_TASK TO CARRY OUT_.
Nothing but the lines from the one containing "The image size is (300, 533)." to the end of the data should be returned, each exactly as written.

_Pixel coordinate grounding data_.
[Start of Attachment]
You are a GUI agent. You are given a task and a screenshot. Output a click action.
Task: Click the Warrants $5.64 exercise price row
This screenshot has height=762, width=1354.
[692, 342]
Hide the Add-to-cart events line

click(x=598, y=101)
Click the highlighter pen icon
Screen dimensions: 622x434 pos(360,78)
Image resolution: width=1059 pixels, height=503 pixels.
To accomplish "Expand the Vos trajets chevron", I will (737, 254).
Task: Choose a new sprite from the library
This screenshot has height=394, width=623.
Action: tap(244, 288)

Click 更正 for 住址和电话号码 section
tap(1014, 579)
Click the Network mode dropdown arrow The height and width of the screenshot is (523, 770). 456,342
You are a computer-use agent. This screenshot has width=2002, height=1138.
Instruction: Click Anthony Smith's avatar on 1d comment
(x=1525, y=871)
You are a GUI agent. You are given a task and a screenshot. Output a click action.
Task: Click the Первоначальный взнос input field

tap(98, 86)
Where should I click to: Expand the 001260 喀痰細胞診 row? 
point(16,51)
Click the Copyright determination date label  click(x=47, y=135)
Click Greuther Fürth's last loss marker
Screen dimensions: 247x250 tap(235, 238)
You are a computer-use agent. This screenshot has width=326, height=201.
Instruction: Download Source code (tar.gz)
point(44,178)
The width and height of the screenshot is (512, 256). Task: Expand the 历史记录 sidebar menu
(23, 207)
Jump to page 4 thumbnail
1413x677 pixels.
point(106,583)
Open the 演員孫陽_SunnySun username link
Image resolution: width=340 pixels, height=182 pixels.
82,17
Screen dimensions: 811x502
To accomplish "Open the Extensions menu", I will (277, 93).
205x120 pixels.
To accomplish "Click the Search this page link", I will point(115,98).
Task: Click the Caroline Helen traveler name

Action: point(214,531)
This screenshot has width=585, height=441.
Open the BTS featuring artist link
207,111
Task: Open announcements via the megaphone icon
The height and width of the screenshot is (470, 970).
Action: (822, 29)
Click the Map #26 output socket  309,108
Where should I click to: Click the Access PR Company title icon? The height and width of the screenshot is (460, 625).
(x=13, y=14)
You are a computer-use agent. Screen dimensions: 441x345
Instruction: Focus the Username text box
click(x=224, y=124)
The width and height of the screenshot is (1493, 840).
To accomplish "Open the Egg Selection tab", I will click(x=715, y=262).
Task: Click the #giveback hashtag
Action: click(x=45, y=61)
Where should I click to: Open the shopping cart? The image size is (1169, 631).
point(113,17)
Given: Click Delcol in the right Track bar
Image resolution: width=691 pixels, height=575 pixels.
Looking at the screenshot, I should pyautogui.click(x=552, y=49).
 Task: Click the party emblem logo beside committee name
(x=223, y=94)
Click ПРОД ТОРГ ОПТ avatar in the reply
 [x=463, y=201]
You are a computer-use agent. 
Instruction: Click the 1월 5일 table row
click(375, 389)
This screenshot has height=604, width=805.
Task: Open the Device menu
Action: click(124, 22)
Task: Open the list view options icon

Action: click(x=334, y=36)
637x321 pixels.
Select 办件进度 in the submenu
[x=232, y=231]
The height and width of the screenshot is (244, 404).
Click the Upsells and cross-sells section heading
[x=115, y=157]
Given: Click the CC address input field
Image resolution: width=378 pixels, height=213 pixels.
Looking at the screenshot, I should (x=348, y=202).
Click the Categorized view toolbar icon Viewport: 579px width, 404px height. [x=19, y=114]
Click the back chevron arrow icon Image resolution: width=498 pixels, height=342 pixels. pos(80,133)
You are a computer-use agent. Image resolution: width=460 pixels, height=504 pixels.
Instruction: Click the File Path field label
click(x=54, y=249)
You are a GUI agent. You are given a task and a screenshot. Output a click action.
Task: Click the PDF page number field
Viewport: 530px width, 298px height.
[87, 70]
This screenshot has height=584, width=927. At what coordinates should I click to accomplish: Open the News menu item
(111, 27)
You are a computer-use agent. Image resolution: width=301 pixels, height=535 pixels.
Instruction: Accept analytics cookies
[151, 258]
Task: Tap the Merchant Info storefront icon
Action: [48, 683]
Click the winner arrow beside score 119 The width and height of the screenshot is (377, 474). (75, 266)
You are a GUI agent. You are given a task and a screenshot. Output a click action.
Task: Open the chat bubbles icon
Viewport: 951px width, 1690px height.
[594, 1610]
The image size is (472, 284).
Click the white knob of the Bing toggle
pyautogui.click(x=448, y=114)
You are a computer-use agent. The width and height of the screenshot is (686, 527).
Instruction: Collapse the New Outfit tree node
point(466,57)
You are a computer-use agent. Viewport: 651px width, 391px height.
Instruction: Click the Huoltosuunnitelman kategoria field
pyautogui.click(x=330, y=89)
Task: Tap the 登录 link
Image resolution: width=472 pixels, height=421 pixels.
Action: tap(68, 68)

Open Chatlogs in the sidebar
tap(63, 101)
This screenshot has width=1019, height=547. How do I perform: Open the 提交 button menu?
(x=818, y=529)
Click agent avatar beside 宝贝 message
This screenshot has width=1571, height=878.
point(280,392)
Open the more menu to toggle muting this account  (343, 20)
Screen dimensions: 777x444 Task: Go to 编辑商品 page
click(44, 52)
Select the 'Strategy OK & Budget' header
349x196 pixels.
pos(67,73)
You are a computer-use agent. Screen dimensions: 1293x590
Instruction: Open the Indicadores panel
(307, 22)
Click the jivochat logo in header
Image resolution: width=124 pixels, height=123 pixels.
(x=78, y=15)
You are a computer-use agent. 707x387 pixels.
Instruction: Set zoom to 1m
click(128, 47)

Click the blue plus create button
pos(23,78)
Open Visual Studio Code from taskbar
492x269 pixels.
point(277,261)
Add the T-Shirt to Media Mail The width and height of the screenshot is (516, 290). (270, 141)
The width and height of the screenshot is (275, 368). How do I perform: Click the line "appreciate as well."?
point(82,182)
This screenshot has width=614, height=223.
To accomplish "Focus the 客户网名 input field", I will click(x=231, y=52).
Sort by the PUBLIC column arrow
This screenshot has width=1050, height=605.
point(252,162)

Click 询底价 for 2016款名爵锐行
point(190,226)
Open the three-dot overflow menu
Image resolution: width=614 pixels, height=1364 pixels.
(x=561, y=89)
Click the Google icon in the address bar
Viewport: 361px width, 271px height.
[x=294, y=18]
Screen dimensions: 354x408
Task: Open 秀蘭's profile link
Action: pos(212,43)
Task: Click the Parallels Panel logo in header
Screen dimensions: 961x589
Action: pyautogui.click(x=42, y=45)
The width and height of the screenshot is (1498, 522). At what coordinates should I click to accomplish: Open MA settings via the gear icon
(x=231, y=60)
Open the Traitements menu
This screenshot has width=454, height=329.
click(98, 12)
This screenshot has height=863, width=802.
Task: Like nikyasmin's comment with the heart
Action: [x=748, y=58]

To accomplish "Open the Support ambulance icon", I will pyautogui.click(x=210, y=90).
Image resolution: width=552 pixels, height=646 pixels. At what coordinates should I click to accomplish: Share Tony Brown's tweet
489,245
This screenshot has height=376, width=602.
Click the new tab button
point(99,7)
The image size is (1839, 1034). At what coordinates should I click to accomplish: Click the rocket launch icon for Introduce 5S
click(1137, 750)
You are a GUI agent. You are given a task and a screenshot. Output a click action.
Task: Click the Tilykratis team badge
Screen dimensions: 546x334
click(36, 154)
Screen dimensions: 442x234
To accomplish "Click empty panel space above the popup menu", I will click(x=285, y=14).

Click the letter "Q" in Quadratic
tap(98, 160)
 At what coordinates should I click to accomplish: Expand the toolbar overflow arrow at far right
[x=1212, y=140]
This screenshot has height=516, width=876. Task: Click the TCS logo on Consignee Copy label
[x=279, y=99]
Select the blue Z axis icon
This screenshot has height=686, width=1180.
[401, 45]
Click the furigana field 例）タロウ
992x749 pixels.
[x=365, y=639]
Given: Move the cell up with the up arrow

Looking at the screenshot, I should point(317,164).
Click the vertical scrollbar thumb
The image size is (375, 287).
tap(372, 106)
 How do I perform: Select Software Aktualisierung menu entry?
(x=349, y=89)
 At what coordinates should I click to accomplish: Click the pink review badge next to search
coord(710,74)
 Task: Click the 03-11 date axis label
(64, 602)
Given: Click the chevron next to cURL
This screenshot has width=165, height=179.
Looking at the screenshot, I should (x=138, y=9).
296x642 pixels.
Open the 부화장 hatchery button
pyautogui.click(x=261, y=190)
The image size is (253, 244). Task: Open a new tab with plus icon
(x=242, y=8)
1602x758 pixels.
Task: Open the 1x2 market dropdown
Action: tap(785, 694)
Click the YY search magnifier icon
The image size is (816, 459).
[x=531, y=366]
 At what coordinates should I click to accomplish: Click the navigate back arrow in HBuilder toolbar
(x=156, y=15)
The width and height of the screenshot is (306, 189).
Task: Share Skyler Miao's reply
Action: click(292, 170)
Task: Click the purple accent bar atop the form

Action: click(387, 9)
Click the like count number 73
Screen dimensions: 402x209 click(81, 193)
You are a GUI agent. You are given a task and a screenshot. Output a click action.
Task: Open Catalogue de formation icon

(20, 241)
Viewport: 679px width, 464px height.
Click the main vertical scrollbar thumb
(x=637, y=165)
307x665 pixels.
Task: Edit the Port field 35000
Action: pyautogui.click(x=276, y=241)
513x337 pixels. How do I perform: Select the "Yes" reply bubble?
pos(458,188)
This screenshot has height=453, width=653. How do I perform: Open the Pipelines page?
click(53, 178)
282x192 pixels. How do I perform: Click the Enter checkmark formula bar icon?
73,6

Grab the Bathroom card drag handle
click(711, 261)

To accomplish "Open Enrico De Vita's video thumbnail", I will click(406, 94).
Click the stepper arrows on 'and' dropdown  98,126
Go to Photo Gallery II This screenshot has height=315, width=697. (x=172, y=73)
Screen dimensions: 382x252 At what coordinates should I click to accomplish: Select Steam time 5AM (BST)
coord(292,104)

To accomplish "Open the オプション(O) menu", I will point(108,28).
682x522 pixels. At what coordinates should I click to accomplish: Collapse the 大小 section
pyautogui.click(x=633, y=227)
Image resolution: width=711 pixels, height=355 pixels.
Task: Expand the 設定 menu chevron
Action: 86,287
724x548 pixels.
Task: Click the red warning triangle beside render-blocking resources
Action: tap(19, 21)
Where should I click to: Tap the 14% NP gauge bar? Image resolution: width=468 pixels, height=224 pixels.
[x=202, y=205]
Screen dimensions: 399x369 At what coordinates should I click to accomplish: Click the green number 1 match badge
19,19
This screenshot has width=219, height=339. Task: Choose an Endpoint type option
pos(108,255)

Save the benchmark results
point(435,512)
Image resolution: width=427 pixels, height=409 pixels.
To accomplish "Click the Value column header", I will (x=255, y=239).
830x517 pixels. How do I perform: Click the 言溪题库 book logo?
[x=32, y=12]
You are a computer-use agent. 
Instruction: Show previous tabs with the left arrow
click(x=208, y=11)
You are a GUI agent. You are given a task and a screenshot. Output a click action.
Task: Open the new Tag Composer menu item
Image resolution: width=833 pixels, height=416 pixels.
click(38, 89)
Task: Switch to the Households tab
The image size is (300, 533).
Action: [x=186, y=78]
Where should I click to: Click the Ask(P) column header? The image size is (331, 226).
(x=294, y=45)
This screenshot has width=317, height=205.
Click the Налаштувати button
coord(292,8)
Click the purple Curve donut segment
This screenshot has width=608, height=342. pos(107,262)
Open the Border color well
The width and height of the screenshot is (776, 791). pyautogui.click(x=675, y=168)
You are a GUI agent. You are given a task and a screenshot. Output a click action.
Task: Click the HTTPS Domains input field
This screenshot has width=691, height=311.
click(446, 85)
[End of Attachment]
_OUTPUT FOR THIS TASK_.
The image size is (300, 533).
Action: [x=186, y=78]
Where should I click to: Click the Ask(P) column header? The image size is (331, 226).
(x=294, y=45)
This screenshot has width=317, height=205.
Click the Налаштувати button
coord(292,8)
Click the purple Curve donut segment
This screenshot has width=608, height=342. pos(107,262)
Open the Border color well
The width and height of the screenshot is (776, 791). pyautogui.click(x=675, y=168)
You are a GUI agent. You are given a task and a screenshot. Output a click action.
Task: Click the HTTPS Domains input field
This screenshot has width=691, height=311.
click(446, 85)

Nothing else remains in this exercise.